Buggyman, Thank you :beer: i think he just threw it together and snapped a pic and hasn't set or tightened the pipes yet. I will just mention it to him to make sure its correct when finished. :thumbup:


----------



## germanblake (Sep 16, 2002)

re: the exhaust - he has it facing the wrong way so it doesn't get in his way in the garage. thanks buggyman for the tip :beer:

the last couple of months have been spent cleaning up some of the fiberglass and fitting the generic side pods. 

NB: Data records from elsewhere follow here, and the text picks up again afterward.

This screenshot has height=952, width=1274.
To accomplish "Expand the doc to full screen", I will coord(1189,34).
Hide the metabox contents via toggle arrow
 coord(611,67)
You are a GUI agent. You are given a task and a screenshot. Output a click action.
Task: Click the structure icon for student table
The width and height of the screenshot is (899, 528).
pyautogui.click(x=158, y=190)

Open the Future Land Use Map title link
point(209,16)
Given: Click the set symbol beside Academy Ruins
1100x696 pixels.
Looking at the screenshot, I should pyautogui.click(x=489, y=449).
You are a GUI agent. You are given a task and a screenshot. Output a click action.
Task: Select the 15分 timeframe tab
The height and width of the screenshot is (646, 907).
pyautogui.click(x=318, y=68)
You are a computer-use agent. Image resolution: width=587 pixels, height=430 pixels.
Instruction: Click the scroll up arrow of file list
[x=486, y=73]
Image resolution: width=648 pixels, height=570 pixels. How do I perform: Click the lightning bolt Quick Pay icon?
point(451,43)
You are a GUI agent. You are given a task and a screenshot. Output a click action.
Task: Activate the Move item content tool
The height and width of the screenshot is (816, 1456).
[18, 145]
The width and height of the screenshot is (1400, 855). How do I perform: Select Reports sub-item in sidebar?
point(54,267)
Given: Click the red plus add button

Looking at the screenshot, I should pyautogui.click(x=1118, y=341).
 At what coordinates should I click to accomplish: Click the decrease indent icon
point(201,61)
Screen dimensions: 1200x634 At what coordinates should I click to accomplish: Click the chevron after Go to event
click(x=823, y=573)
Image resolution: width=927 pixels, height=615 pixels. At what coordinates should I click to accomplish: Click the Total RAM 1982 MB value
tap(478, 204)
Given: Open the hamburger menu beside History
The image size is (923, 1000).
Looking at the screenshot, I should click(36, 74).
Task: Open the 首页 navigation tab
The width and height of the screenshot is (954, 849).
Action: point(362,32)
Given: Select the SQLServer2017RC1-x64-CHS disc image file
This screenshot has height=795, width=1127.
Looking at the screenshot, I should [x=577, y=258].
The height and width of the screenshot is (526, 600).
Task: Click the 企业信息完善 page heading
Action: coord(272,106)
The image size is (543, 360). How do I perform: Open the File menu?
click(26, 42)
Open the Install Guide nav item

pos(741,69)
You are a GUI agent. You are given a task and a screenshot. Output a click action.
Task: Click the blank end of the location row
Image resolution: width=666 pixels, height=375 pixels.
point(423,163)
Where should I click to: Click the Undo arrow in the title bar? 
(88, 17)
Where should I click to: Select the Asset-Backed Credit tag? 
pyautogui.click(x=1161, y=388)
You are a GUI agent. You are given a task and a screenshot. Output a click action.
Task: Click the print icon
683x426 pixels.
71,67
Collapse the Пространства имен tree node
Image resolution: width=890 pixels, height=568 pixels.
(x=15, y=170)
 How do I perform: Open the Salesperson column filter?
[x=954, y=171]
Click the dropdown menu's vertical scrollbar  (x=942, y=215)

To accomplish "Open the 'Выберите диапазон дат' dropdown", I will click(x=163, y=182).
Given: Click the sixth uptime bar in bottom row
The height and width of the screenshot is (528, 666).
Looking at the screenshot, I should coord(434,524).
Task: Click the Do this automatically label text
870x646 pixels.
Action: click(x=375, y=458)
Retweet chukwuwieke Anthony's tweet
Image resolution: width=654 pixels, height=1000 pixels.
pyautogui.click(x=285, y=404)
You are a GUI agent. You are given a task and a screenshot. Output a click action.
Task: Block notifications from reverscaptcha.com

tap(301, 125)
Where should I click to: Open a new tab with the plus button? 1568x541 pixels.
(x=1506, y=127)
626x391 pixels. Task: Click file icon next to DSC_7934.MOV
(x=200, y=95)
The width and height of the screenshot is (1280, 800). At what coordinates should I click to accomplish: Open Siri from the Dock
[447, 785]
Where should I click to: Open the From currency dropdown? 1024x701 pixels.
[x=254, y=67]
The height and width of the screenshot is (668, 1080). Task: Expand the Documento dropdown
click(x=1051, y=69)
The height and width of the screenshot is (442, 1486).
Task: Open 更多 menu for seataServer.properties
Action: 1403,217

then he took advantage of some nice weather last week (40's in december in new england) and got the 5ish layers of paint stripped down


----------



## buggyman (Aug 24, 2004)

germanblake said:


> re: the exhaust - he has it facing the wrong way so it doesn't get in his way in the garage. thanks buggyman for the tip :beer:


:thumbup: blake  ,
My garage was early 1950's built(not deep to start with:banghead::laugh: ), add in a workbench & some parts bins








& things started gettin' tight:laugh: .
Back to this pic








I know that there's a lot of:banghead::laugh: discussion about coil orientation http://www.thesamba.com/vw/forum/archive/index.php/o-t--t-417528--.html 
from
https://www.google.com/#q=bosch+blue+ignition+coil+orientation 
Just gonna throw this out there as a precaution http://chircoestore.com/catalog/smf/index.php?topic=8473.msg54966#msg54966 , also, the shorter he can make the coil wire the better https://www.google.com/#q=length+of+ignition+coil+wire .

:beer:


----------



## batool100 (Jan 11, 2014)

Hey i want to build a dune buggy similar to the edge piranha but a 2 seater and wanted to get some advice from some of you guys who are more experienced at working with metal on what diameter and wall thickness tube steel would be light enough and strong enough for the chassis. or any other advice yo might have for me. Thanks for helping me out!!


----------



## germanblake (Sep 16, 2002)

After helping me get my project up and running for this year, my brother finally got some paint on his buggy yesterday. He has spent 100's of hours fiber glassing and sanding and filling, but the hard work has paid off. The chassis is pretty much complete and wired. 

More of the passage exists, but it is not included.